Structural imaging predictors of ketamine response in treatment-resistant depression: a machine learning approach.
Linda Bryant, Laith Alexander, Sergio Mena, Yael Jacob, Jenna Jubeir, Mu Li, Philipp T Neukam, Laurel S Morris, James W Murrough, Rebecca Price, Nikolaos Koutsouleris, Mitul A Mehta, Mario Juruena, Fiona Coutts, Paris Alexandros Lalousis
Translational psychiatry May 12, 2026 Peer reviewed DOI: 10.1038/s41398-026-04085-4 via PubMed
Summary
A machine-learning model was developed to predict response to ketamine in adults with treatment-resistant depression (TRD) using pre-treatment MRI data. Among 99 adults treated with a single intravenous dose of ketamine, 52.5% showed clinical response 24 hours later. The model achieved balanced accuracy of 72.2% in the initial group and 60.0% in external validation. Greater gray matter volume in frontal regions predicted positive responses, while greater cerebellar volume indicated non-response.
Study at a glance
| Design | observational cohort |
|---|---|
| Sample size | 99 |
| Population | adults with treatment-resistant depression |
| Key finding | The machine-learning model predicted antidepressant response to ketamine with a balanced accuracy of 72.2% in the discovery sample. |
Abstract
Ketamine has demonstrated rapid antidepressant efficacy in treatment-resistant depression (TRD), but clinical decision-making is challenging due to variability in individual response. Current trial-and-error prescribing practices may expose patients to ineffective treatment and avoidable adverse effects, underscoring the need for reliable predictive tools to optimize treatment selection and support personalized, evidence-based care. We developed a machine-learning model (support vector classifier) to predict antidepressant response to ketamine using pre-treatment structural MRI data. The model was trained on 99 adults with TRD given a single intravenous ketamine infusion (0.5 mg/kg). Clinical response was defined as a ≥50% reduction in MADRS scores 24 h post-infusion. Internal validation used repeated nested cross-validation, and generalizability was tested in two independent ketamine-treated cohorts (n = 51) and a saline-treated control group (n = 49).
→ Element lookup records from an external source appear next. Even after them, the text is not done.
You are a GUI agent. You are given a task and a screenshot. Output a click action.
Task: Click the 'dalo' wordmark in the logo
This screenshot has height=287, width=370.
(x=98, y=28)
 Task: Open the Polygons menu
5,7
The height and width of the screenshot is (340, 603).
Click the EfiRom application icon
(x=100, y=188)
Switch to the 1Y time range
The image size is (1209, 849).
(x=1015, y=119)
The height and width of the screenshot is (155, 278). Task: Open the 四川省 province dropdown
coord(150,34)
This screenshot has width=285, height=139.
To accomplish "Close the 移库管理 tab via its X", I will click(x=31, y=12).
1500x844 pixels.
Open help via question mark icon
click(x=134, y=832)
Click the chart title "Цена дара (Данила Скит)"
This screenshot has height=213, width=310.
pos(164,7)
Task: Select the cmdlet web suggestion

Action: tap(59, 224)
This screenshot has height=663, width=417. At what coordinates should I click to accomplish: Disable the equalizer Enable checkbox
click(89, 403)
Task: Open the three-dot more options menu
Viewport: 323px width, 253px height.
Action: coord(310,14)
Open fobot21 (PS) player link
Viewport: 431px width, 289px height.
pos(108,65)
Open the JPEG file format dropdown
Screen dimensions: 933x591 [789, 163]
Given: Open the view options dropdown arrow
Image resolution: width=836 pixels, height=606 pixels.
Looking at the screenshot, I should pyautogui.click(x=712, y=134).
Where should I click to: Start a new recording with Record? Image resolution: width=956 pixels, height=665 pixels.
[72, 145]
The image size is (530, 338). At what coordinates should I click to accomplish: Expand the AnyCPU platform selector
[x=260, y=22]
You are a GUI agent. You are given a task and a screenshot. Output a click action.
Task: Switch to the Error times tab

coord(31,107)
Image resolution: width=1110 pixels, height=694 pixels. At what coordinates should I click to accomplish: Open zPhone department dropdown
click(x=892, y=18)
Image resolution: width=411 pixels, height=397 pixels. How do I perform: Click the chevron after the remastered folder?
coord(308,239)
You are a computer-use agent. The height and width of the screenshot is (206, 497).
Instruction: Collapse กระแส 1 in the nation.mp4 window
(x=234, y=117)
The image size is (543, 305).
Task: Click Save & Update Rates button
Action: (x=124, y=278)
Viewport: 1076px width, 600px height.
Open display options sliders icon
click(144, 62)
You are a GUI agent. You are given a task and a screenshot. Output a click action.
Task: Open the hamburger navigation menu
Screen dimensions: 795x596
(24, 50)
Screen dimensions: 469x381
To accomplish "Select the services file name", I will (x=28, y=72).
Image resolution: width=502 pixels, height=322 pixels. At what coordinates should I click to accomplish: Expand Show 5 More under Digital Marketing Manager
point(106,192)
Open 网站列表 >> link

Among ketamine-treated participants, 52 (52.5%) responded to treatment. The model achieved a balanced accuracy of 72.2% (sensitivity = 72.3%, specificity = 73.1%, AUC = 0.72) in the discovery sample and 60.0% (p = 0.01, AUC = 0.65) in external validation. Greater gray matter volume in frontal regions predicted response, whereas greater cerebellar volume predicted non-response. Performance dropped to chance in the saline cohort (BAC = 41.1%, AUC = 0.45), supporting pharmacologic specificity. These findings present the first machine-learning model for the prediction of ketamine response in TRD using structural neuroimaging and highlight its potential utility for stratified treatment planning and biomarker-informed interventions while providing mechanistic insight into neuroanatomical predictors of antidepressant response.